Ce type de services a été traité de manière particulière dans la législation européenne: il était protégé contre le principe de concurrence par une clause spécifique, mais était en même temps considéré comme une exception, et non comme un fondement des sociétés et économies européennes. Pas étonnant donc que les apôtres de la libéralisation – sociaux-démocrates en tête – aient cru nécessaire de libéraliser une bonne partie de ces secteurs: énergie, télécommunications, transports …

Il est vrai que ces libéralisations étaient encadrées et introduites progressivement. Avec la proposition initiale de Frits Bolkestein, le risque était réel que l’ensemble de ces secteurs se voie imposer une libéralisation forcée. Or le texte de compromis exclut un certain nombre de secteurs comme les services de santé publics et les services d’aide sociale et familiale. Les secteurs non explicitement exclus comme l’eau et l’éducation devraient être protégés par la clause sur les services d’intérêt économique général (SIEG). Ceux-ci sont également exclus, mais libre à chaque Etat de définir ce qu’il considère comme un SIEG.

Protection incertaine

Robert Goebbels explique qu’en France, le secteur de l’eau devra être ouvert à la libre prestation, puisque les deux tiers des collectivités locales font déjà des appels
d’offre. Le flou quant à la définition des SIEG peut conduire loin. Ainsi, l’existence au Luxembourg de quelques écoles primaires non publiques et d’un minerval dans certains cas pourrait remettre en question le statut de SIEG de l’éducation primaire, qui du coup tomberait sous la directive services …
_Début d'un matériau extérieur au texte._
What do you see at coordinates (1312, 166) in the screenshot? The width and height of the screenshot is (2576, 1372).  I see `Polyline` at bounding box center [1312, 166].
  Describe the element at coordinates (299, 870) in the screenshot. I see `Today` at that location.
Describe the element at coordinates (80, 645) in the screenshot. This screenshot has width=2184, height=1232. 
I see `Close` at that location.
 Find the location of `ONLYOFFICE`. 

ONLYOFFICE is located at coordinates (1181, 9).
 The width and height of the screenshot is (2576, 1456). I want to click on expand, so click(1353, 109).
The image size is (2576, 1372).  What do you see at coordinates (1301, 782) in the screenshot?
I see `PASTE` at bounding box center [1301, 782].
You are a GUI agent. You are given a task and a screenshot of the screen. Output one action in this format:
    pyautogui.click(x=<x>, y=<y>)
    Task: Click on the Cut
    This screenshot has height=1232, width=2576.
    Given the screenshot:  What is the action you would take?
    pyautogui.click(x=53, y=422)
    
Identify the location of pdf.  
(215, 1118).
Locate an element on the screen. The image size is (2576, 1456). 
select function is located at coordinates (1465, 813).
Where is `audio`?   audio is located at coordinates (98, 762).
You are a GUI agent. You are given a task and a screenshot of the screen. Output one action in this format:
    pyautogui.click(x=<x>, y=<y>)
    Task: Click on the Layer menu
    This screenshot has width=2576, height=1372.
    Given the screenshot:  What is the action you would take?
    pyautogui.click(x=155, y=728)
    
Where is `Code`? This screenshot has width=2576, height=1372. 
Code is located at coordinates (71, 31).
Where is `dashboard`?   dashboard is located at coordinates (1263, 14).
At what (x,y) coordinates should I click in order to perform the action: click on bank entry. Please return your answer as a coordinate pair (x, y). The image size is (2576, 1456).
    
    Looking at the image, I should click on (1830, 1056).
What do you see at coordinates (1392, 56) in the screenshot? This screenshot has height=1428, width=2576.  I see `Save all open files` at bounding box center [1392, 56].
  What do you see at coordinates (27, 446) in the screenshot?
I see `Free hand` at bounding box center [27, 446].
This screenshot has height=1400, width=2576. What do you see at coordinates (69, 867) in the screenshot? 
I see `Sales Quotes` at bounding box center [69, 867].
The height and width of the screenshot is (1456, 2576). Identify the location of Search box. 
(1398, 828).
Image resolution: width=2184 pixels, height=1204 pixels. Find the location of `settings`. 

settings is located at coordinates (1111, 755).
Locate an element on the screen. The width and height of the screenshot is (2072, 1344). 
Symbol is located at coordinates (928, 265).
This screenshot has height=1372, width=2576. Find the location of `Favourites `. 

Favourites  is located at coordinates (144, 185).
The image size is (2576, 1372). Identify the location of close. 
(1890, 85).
„Ça fait des années que nous demandons une directive spécifique pour les SIEG“, se plaint Nico Clement. Il y voit un complément à la directive actuelle, avec un autre texte sur le travail intérimaire. „Par ailleurs, nous ne sommes pas convaincus que cette fureur de libéraliser apporte un plus en matière d’efficacité économique.“ Mais Clement voit de nouveaux dangers se profiler à l’horizon. „Avec le fameux traité Gats sur les services, sur lequel on négocie à
l’Organisation mondiale du commerce, des secteurs aujourd’hui considérés comme protégés risquent d’être ouverts à la logique marchande.“ Même la „débolkesteinisation“ ne paraî t pas acquise. Malgré ses déclarations, la Commission pourrait remodeler le texte de compromis. Nico Clement rappelle que la majorité au Parlement n’a pas été si nette. „A nos yeux, le match n’est pas encore gagné“, conclut-il.